Eventually, the pustules dry up, forming crusts and scabs. This final stage can take a week or two to complete, after which the scabs fall off. A key feature of the mpox rash is that all lesions on a person’s body tend to progress through these stages in unison.
A person is considered contagious until all scabs have fallen off and a new layer of intact skin has formed.
Location and Distribution of the Rash
The mpox rash can appear on nearly any part of the body. Common locations include the face, chest, hands, feet, and areas inside the mouth or in the anogenital region. The rash often begins on the face before spreading to other parts of the body.
A distinctive feature is the appearance of lesions on the palms of the hands and the soles of the feet. The number of lesions can vary significantly from one individual to another, from a few isolated sores to thousands. Recent cases have shown that the rash can sometimes be localized to just a few lesions or a single one.
Differentiating Mpox from Other Skin Conditions
The mpox rash can be mistaken for other skin conditions. For instance, while both mpox and chickenpox cause blistering rashes, chickenpox lesions appear in successive waves. This means a person with chickenpox will simultaneously have spots in various stages of development, such as new bumps, fluid-filled blisters, and crusted scabs.
Syphilis can also produce a rash that affects the palms and soles, but the lesions of secondary syphilis are not vesicular, meaning they do not form blisters. Herpes simplex virus lesions are usually clustered in a specific area and recur in the same location. The mpox rash tends to be more generalized, although localized presentations can occur. Swollen lymph nodes also help distinguish mpox from these other conditions.
Skin Care and Scar Prevention
Proper skin care during an mpox infection can help soothe discomfort and reduce the chance of secondary bacterial infections. Keep the lesions clean by washing with mild soap and water.
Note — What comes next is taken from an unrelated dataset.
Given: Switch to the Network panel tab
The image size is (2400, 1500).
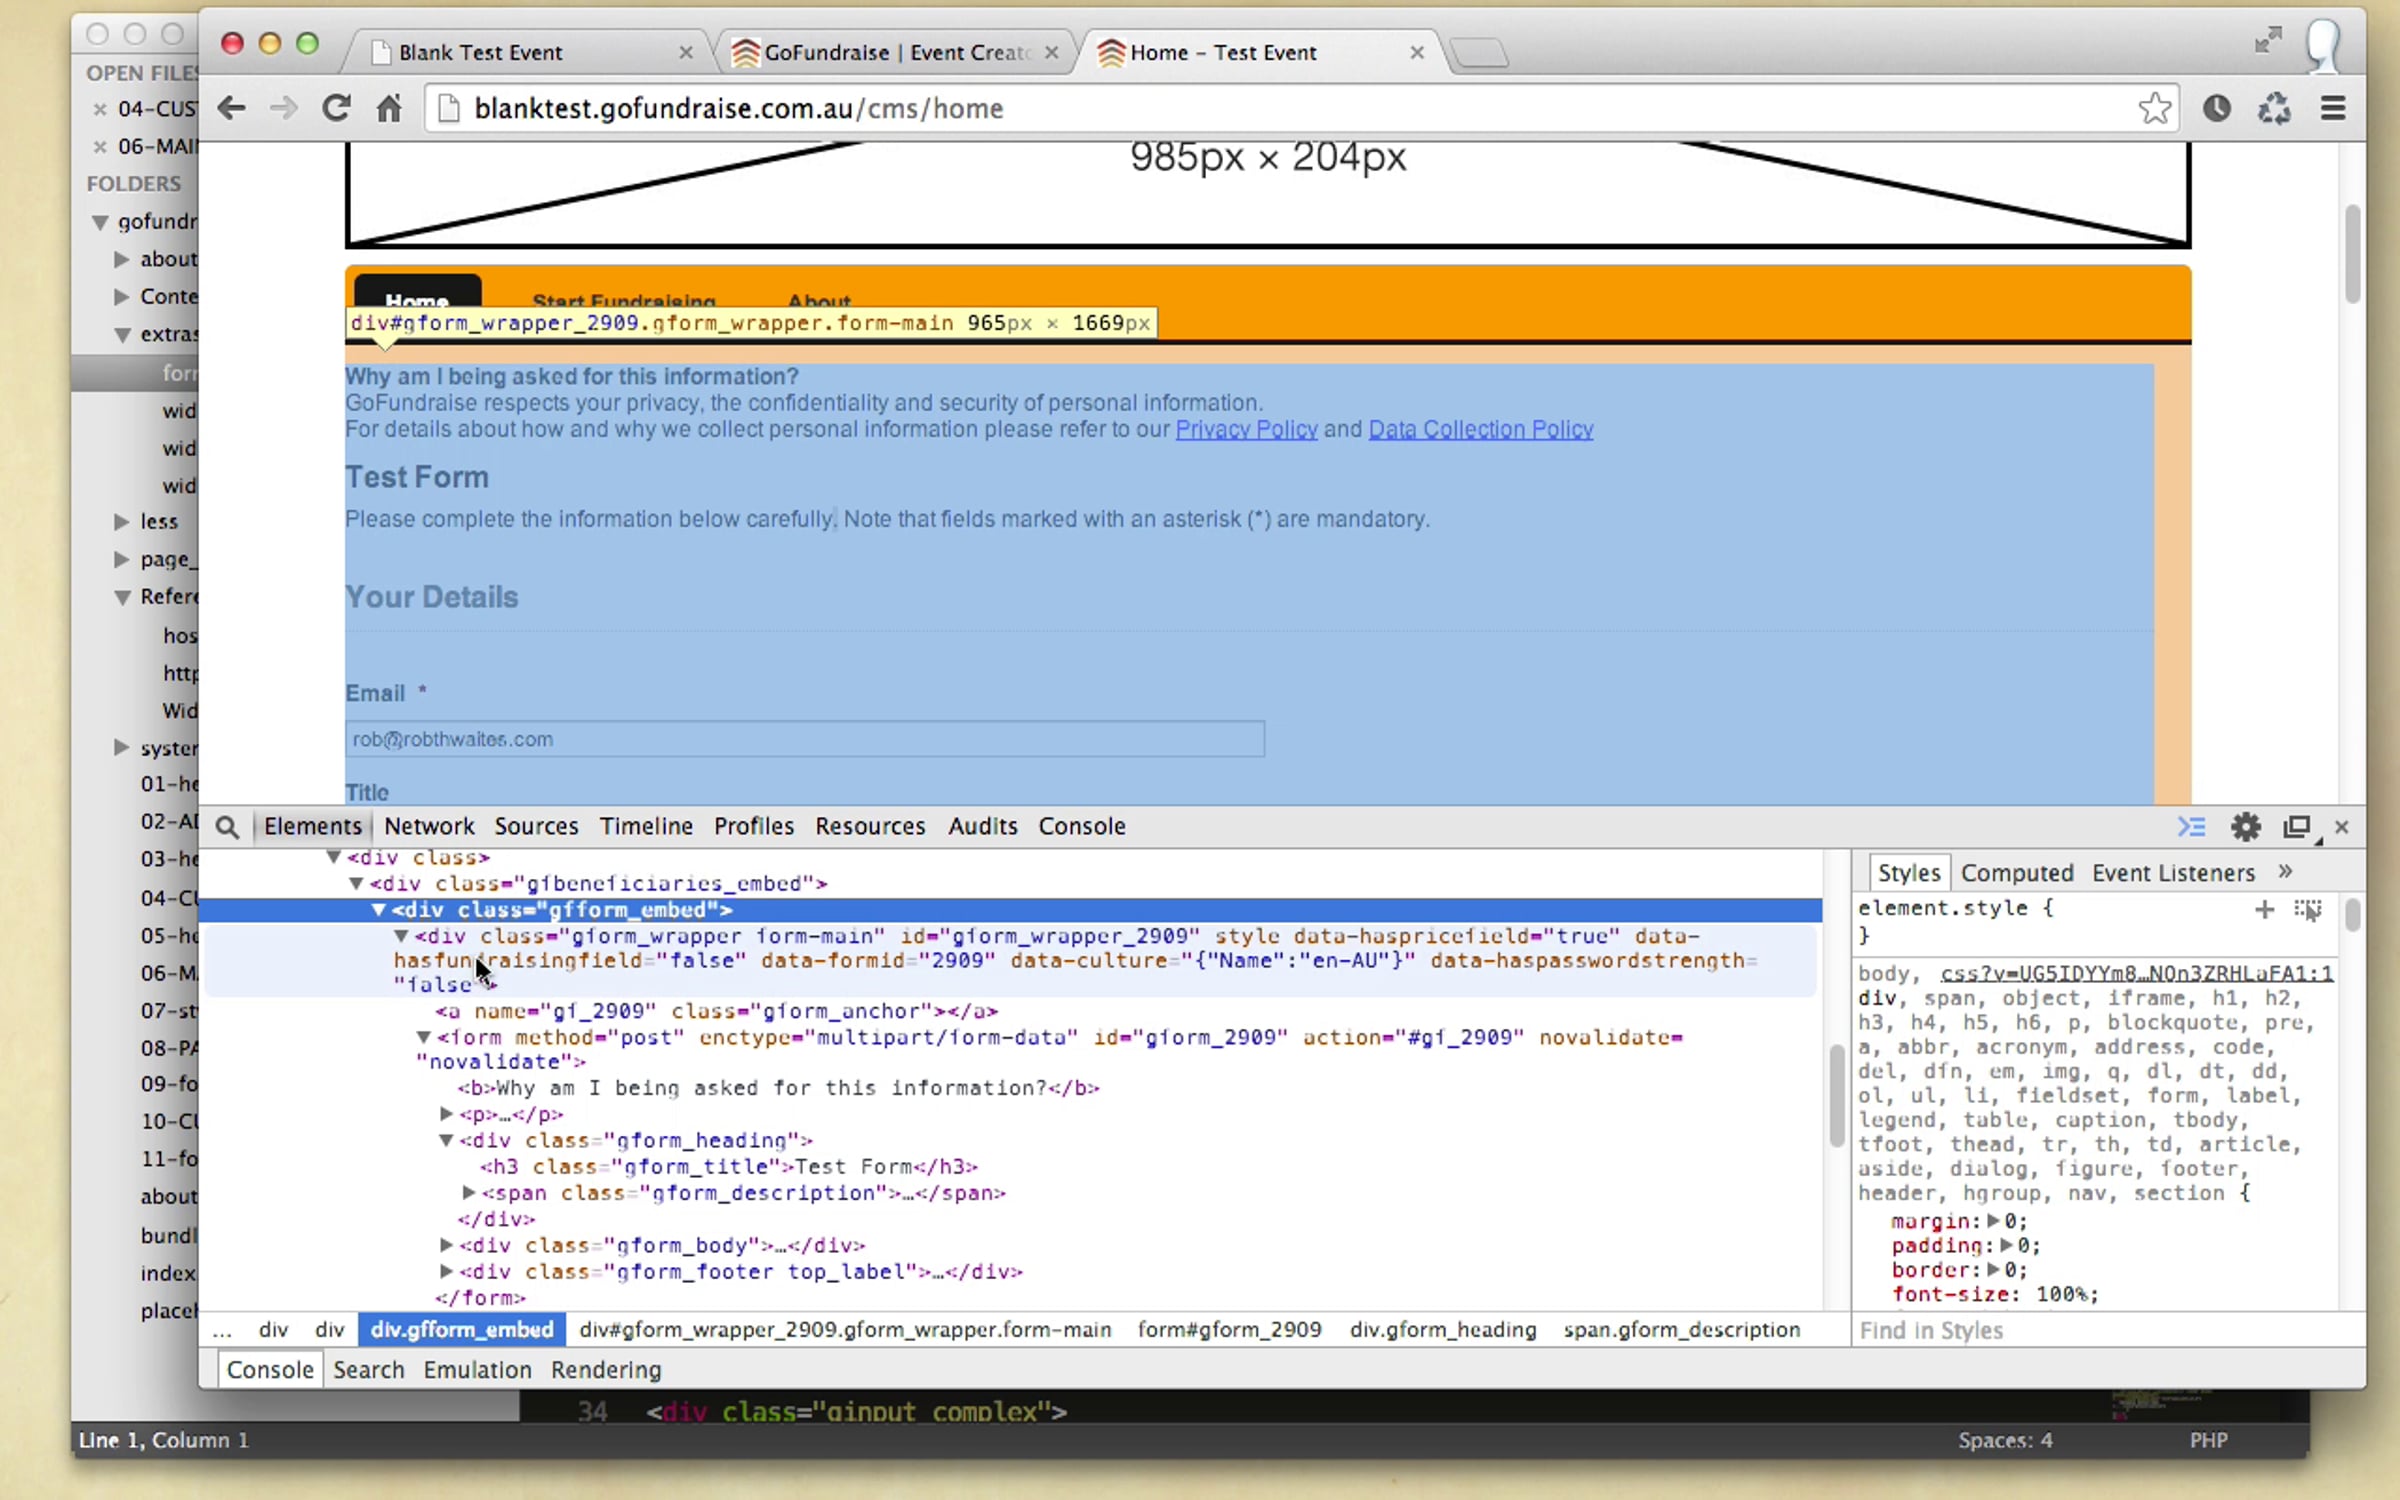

To manage itching, apply cool compresses or take warm baths, as hot water can dry out the skin and worsen it. Avoid scratching or picking at the lesions, as this can lead to infection and increase the risk of scarring.
Keeping the rash covered with clothing or bandages helps prevent the virus from spreading to other people or other parts of the body. Applying petroleum jelly or a fragrance-free ointment can keep the skin moisturized and may help prevent scars from forming.
After the scabs have fallen off, some people may notice dark spots or scars. Protecting the healed skin from the sun by seeking shade, wearing protective clothing, and using a broad-spectrum sunscreen with an SPF of 30 or higher can help prevent skin discoloration. Additionally, using a silicone-based gel or patch on the healed skin may minimize the appearance of scars.